- Problem details: Write out all entries word for word.

- The data:
● ● ● ●

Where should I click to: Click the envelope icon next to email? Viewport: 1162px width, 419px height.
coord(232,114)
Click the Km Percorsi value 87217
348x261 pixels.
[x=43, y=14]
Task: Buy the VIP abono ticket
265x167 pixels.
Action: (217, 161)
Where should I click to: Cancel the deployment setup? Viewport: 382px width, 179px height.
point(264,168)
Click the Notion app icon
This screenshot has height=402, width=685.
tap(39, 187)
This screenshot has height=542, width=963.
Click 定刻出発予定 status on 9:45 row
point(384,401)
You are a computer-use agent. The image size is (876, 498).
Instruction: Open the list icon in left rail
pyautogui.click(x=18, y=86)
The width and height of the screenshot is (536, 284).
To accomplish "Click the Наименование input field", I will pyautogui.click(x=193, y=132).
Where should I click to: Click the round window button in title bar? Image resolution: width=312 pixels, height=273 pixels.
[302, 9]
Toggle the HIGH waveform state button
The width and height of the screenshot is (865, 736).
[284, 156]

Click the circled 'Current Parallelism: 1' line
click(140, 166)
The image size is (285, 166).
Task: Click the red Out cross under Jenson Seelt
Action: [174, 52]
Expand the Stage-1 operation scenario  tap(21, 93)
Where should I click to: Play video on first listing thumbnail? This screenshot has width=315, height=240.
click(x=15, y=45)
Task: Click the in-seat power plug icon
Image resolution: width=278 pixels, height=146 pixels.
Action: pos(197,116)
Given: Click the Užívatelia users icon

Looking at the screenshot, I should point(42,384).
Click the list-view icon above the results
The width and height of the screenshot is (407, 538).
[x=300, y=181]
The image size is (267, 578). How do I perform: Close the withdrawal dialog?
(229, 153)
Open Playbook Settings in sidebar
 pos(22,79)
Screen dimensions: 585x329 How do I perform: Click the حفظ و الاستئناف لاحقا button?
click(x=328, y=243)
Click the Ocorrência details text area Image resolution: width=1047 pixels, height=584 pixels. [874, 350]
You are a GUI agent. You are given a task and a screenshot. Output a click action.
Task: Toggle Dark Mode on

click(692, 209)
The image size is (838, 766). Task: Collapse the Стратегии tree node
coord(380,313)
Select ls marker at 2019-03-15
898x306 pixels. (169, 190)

● ● ● ●

- Finished exercise:
Where should I click to: Click the envelope icon next to email? Viewport: 1162px width, 419px height.
coord(232,114)
Click the Km Percorsi value 87217
348x261 pixels.
[x=43, y=14]
Task: Buy the VIP abono ticket
265x167 pixels.
Action: (217, 161)
Where should I click to: Cancel the deployment setup? Viewport: 382px width, 179px height.
point(264,168)
Click the Notion app icon
This screenshot has height=402, width=685.
tap(39, 187)
This screenshot has height=542, width=963.
Click 定刻出発予定 status on 9:45 row
point(384,401)
You are a computer-use agent. The image size is (876, 498).
Instruction: Open the list icon in left rail
pyautogui.click(x=18, y=86)
The width and height of the screenshot is (536, 284).
To accomplish "Click the Наименование input field", I will pyautogui.click(x=193, y=132).
Where should I click to: Click the round window button in title bar? Image resolution: width=312 pixels, height=273 pixels.
[302, 9]
Toggle the HIGH waveform state button
The width and height of the screenshot is (865, 736).
[284, 156]

Click the circled 'Current Parallelism: 1' line
click(140, 166)
The image size is (285, 166).
Task: Click the red Out cross under Jenson Seelt
Action: [174, 52]
Expand the Stage-1 operation scenario  tap(21, 93)
Where should I click to: Play video on first listing thumbnail? This screenshot has width=315, height=240.
click(x=15, y=45)
Task: Click the in-seat power plug icon
Image resolution: width=278 pixels, height=146 pixels.
Action: pos(197,116)
Given: Click the Užívatelia users icon

Looking at the screenshot, I should point(42,384).
Click the list-view icon above the results
The width and height of the screenshot is (407, 538).
[x=300, y=181]
The image size is (267, 578). How do I perform: Close the withdrawal dialog?
(229, 153)
Open Playbook Settings in sidebar
 pos(22,79)
Screen dimensions: 585x329 How do I perform: Click the حفظ و الاستئناف لاحقا button?
click(x=328, y=243)
Click the Ocorrência details text area Image resolution: width=1047 pixels, height=584 pixels. [874, 350]
You are a GUI agent. You are given a task and a screenshot. Output a click action.
Task: Toggle Dark Mode on

click(692, 209)
The image size is (838, 766). Task: Collapse the Стратегии tree node
coord(380,313)
Select ls marker at 2019-03-15
898x306 pixels. (169, 190)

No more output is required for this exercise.